Sauf disposition contraire dans les Conditions Spécifiques d’une Application, vous convenez que l’appréciation de Valve vis-à-vis de vos Contributions au Workshop représente votre entière compensation à ce titre, et que vous ne bénéficiez d’aucun autre droit ou compensation dans le cadre des droits accordés à Valve et à d’autres Souscripteurs».
L’UFC Que Choisir estimait que cette clause violait plusieurs dispositions relatives aux cessions de droit d’auteur, et constituait une clause abusive.
La Cour d’appel de Paris ne partage cependant pas complètement l’analyse de l’UFC relative aux dispositions applicables en matière de cession de droits.
Elle retient néanmoins que dès lors que la clause litigieuse, « ne mentionne aucune rémunération de l’auteur du ‘contenu généré par l’utilisateur’ notamment lorsque ce contenu est incorporé dans une œuvre dérivée, et ne mentionne pas de manière suffisamment claire les droits qui lui sont conférés » elle n’est pas conforme « aux dispositions du code de la propriété intellectuelle prévoyant la rémunération de l’auteur ».
Les conditions générales de Valve sont ainsi réputées violer les dispositions du Code de la propriété intellectuelle relatives à la juste rémunération de l’auteur.
La Cour rappelle également qu’est considérée comme abusive, une clause « qui a pour objet ou pour effet de créer, au détriment du consommateur, un déséquilibre significatif entre les droits et obligations des parties au contrat ».
Pour la Cour, dès lors que la cession de l’auteur du User Generated Content ne repose pas sur une contrepartie, l’abus est caractérisé :
« Aussi, les considérations précitées de la clause 6 A et B qui n’exposent pas de manière transparente le fonctionnement concret du mécanisme de rémunération de l’auteur de contenus sont de nature à porter une atteinte grave à la situation juridique du consommateur en restreignant le contenu de ses droits ou une entrave à l’exercice de ceux-ci, et sont de nature à créer un déséquilibre significatif entre les droits et obligations des parties au détriment du consommateur ou du non-professionnel.
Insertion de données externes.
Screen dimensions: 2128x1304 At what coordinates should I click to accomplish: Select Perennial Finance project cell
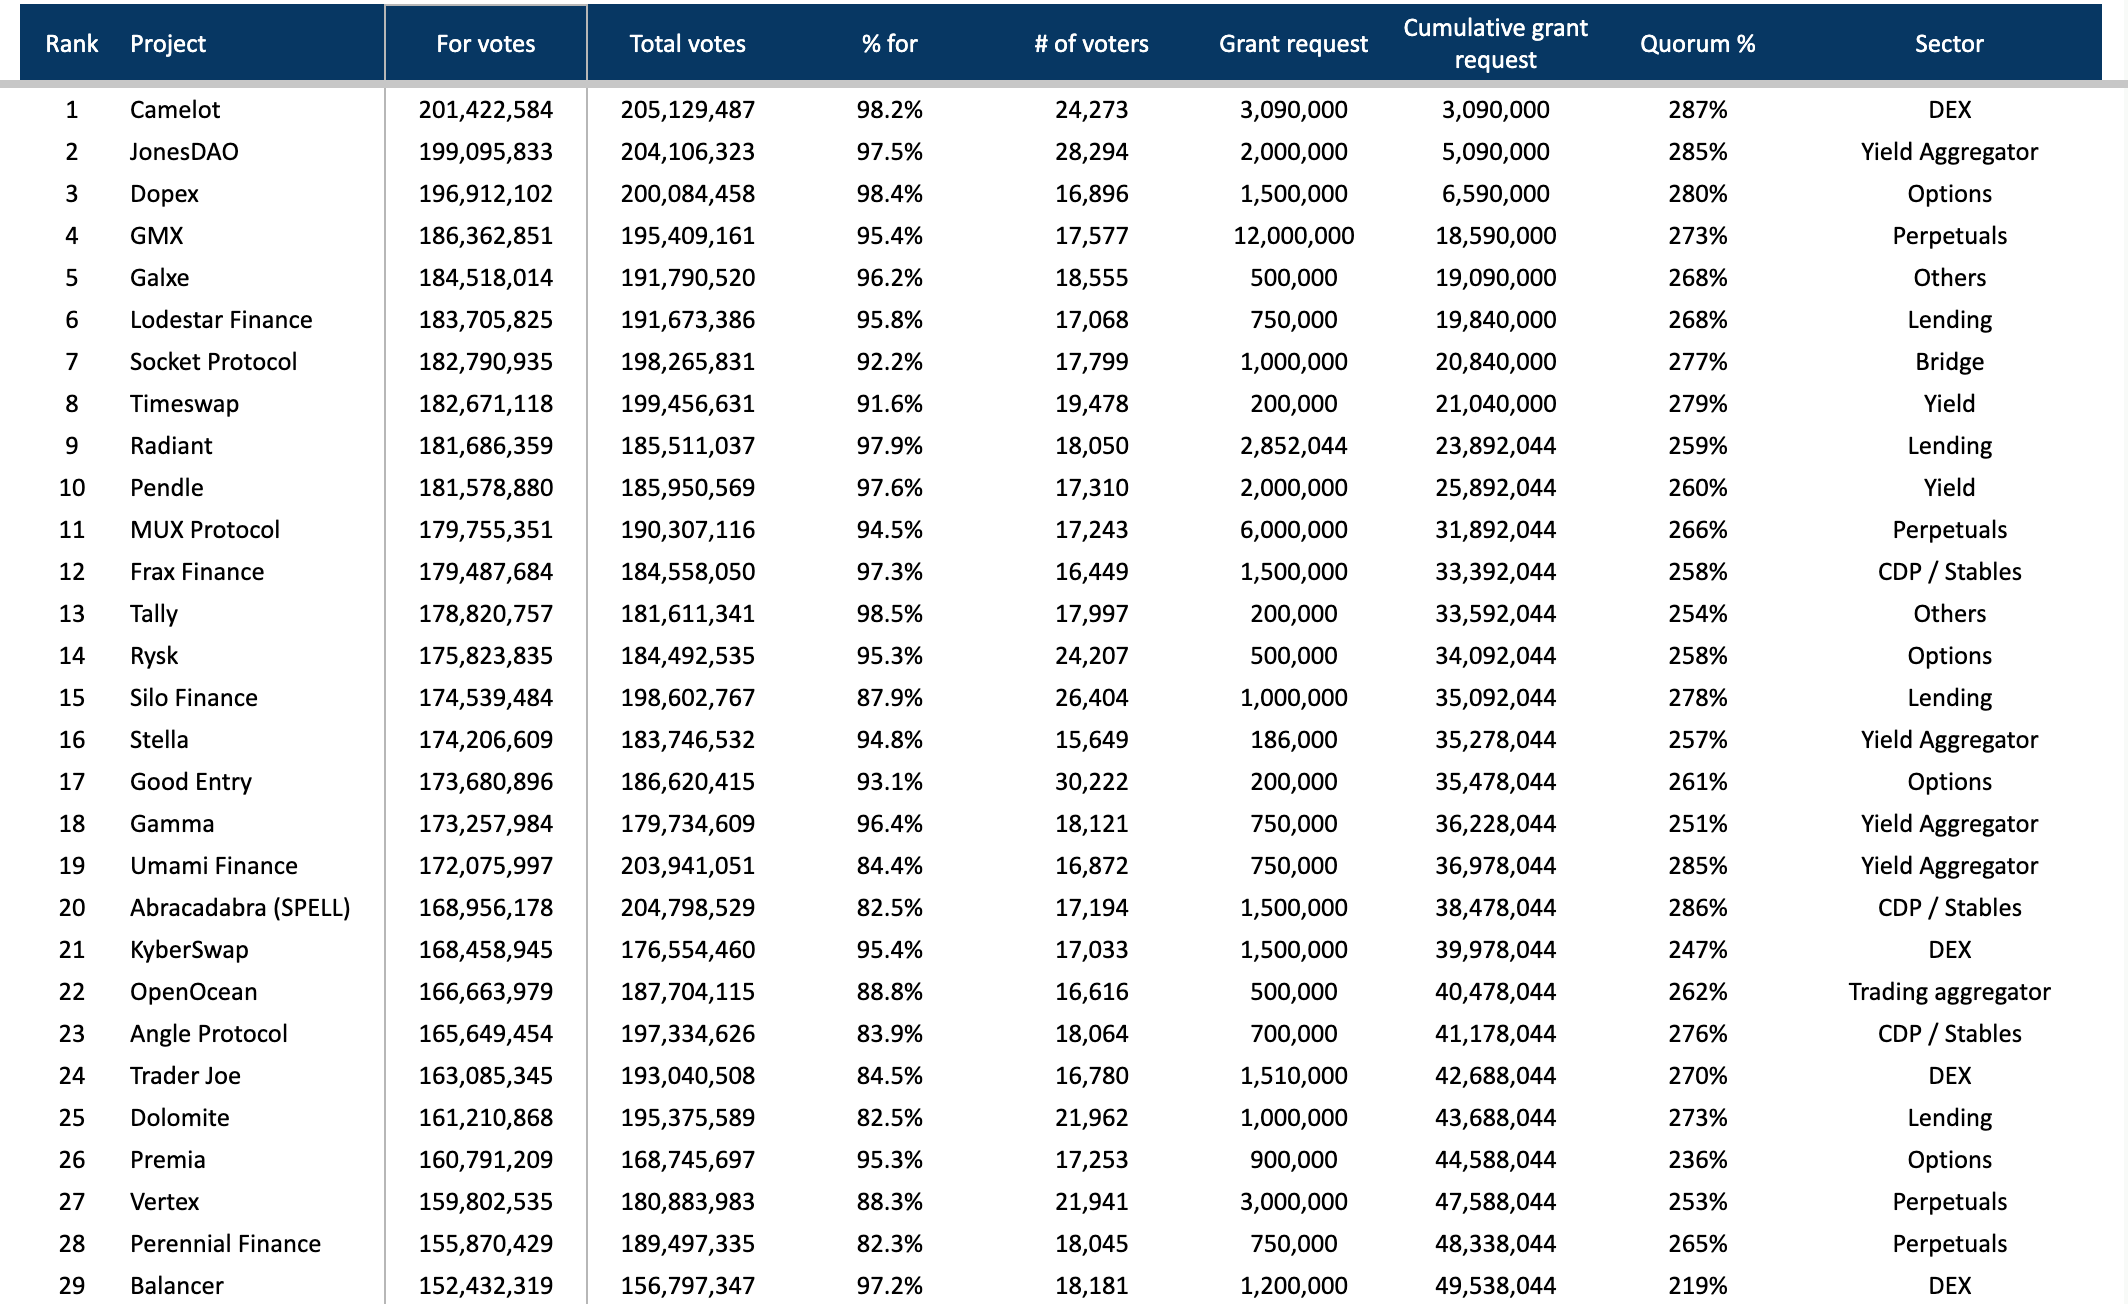225,1244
La clause 6 A et B sera donc réputée non-écrite ».
De manière intéressante en défense, Valve faisait valoir qu’en pratique les cessions de Contenus Générés par un utilisateur faisaient l’objet d’une rémunération, soumise aux conditions spécifiques de l’application utilisée pour créer le contenu.
La clause de cession « automatique » prévue par ses conditions générales constituait ainsi une espèce de clause balaie destinée à être appliquée dans de très rares cas. Autrement dit, aucun abus n’aurait été commis à l’encontre des joueurs.
La Cour d’appel souligne cependant que le fait que des contreparties aient pu être proposées, n’enlève rien au caractère illicite et abusif de la clause.
Si l’industrie a pu crier victoire au regard de la décision relative à l’interdiction des « reventes » de jeux dématérialisés, l’obligation de rémunérer les Generated Content Users pourrait s’avérer problématique pour de nombreux éditeurs.
A noter cependant que la Cour ne précise pas la nature de la rémunération due à l’auteur du Contenu Généré. Il paraît par conséquent tout à fait possible de considérer que la rémunération puisse prendre la forme d’avantages consentis au joueur (bonus, add-on, etc.).
Bien évidemment, il paraît également légitime de rémunérer correctement un joueur dont la contribution participe fortement au succès du jeu.
Enfin, on peut s’interroger sur la transposition de la décision de la Cour d’appel à des jeux dont le fonctionnement nécessite par nature, que les joueurs contribuent au développement du jeu et puissent accéder aux contenus créés par les autres joueurs.
Il n’est pas dit notamment que le raisonnement développé par la Cour soit applicable aux jeux de type bac à sable où la cession des contenus fait partie du Gameplay.
Quoi qu’il en soit, l’arrêt rendu par la Cour d’appel doit impérativement être pris en compte par les éditeurs de jeux et les plateformes, et une relecture de leurs conditions générales doit être menée à l’aune de cette décision.